Proliferation of CD19-CAR cells after stimulation with allogeneic PBMC containing CD19+ cells could result either from alloantigen-specific stimulation via endogenous TCR or from direct CD19-mediated stimulation via introduced CAR. The latter could provide a confounding factor in our proliferation assays. Therefore, we sought to determine whether the presence of CD19+ cells within allostimulator PBMC affected the residual proliferation of alloanergized CD19-CAR cells. We depleted CD19+ cells from allostimulator PBMC before γ-irradiation, resulting in a median 500-fold reduction in CD19+ cells. Proliferative responses after allorestimulation of nonanergized CAR+ T cells were retained using CD19-depleted allostimulator PBMC, consistent with retention of allostimulatory capacity.
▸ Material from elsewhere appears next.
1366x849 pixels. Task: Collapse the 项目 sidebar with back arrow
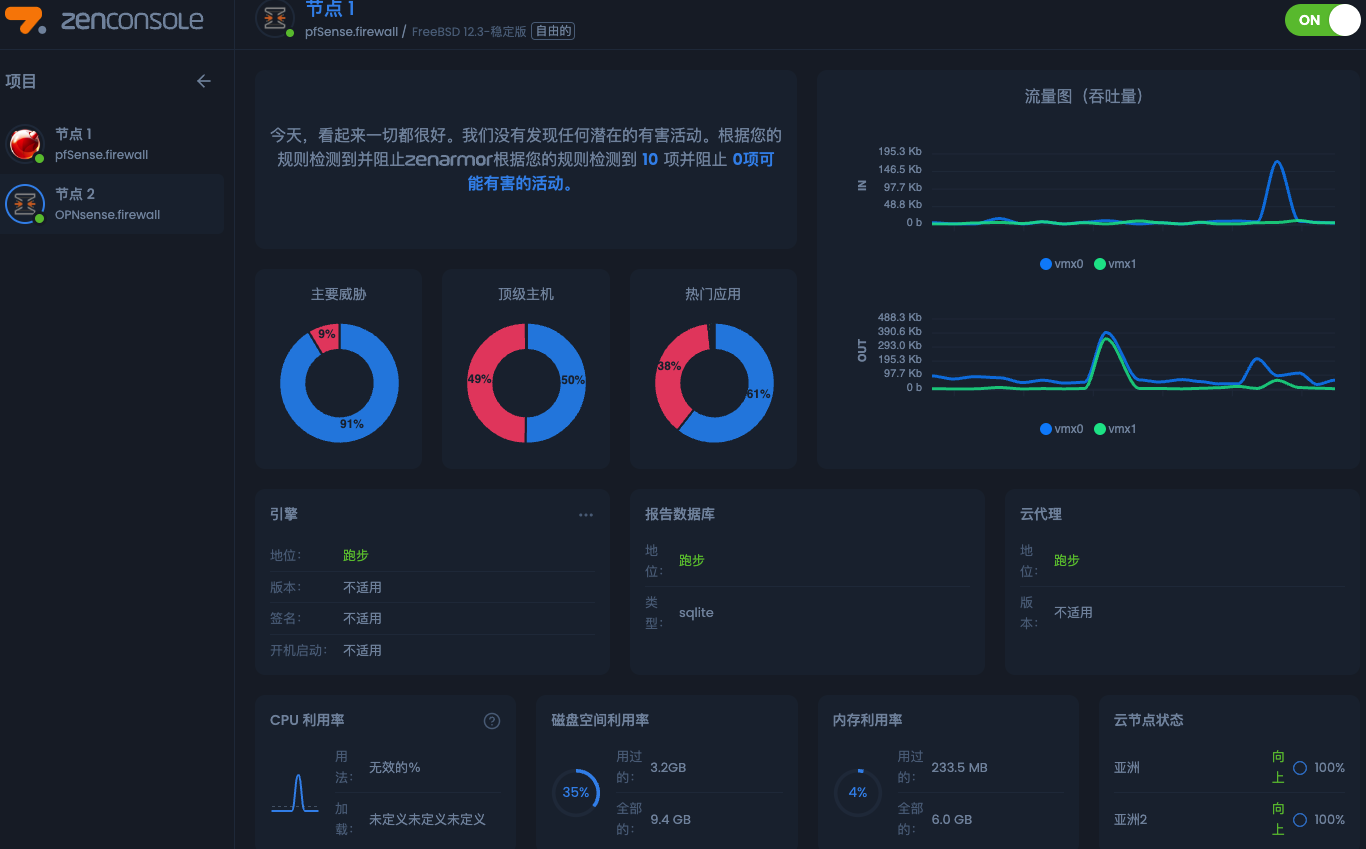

However, the use of CD19-depleted allostimulator PBMC resulted in a lower residual proliferation after allorestimulation of alloanergized CAR+ T cells compared with the use of unsorted allostimulator PBMC, suggesting that a direct stimulatory effect mediated by CD19+ cells within allostimulator PBMC contributed to the residual proliferation after alloanergization. As a result, measured efficiency of alloanergization was significantly higher (median, 93%; range, 87–94%) using CD19-depleted allostimulator PBMC when compared with unsorted allostimulator PBMC (median, 72%; range, 55–77%; P = 0.04; Fig. 2D).
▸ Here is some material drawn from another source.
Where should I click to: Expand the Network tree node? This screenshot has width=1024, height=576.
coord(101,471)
Alloanergization reduced alloproliferation in both CD4+ and CD8+ CD19-CAR cells

As the propagated CD19-CAR cells contained both CD4+ and CD8+ T cells, we next determined whether alloanergization reduced alloproliferation in both cellular subsets. We labeled CD19-CAR cells with CFSE before allorestimulation and measured proliferation by CFSE dilution. After 6 days of allorestimulation, 21% (±6.2%) and 15% (±6.1%) of nonanergized CD4+ and CD8+ CD19-CAR cells had proliferated. This represented median CD4+ and CD8+ alloprecursor frequencies of 1.5% (range, 1.0–1.8%) and 1.4% (range, 1.3–1.9%), respectively. In contrast, the mean percentages of CD4+ and CD8+ T cells proliferating after allorestimulation of alloanergized CD19-CAR cells were significantly lower at 6.9% (±4.7%) and 4.1% (±3.6%), respectively. Importantly, proliferation of both CD4+ and CD8+ CD19-CAR cells after mitogenic stimulation was unaffected by alloanergization (Table 1). Thus, CD19-CAR cells contain both alloproliferative CD4+ and CD8+ T cells, and alloproliferation in both these subsets was specifically reduced after alloanergization.

Table 1.

Percent of CD4+ and CD8+ subsets of nonalloanergized and alloanergized CD19-specific CAR+ T cells proliferating after restimulation with alloantigens or mitogenic CD3 and CD28 antibodies

AllorestimulationMitogen restimulation
CD4+CD8+CD4+CD8+
Nonalloanergized cells 21 (±6.2) 15 (±6.1) 53 (±5.1) 48 (±3.6) 
Alloanergized cells 6.9 (±4.7) 4.1 (±3.6) 61 (±8.4) 59 (±9.7) 
P* 0.01 0.02 0.30 0.22 
AllorestimulationMitogen restimulation
CD4+CD8+CD4+CD8+
Nonalloanergized cells 21 (±6.2) 15 (±6.1) 53 (±5.1) 48 (±3.6) 
Alloanergized cells 6.9 (±4.7) 4.1 (±3.6) 61 (±8.4) 59 (±9.7) 
P* 0.01 0.02 0.30 0.22 

NOTE: Numbers in parentheses indicate SD.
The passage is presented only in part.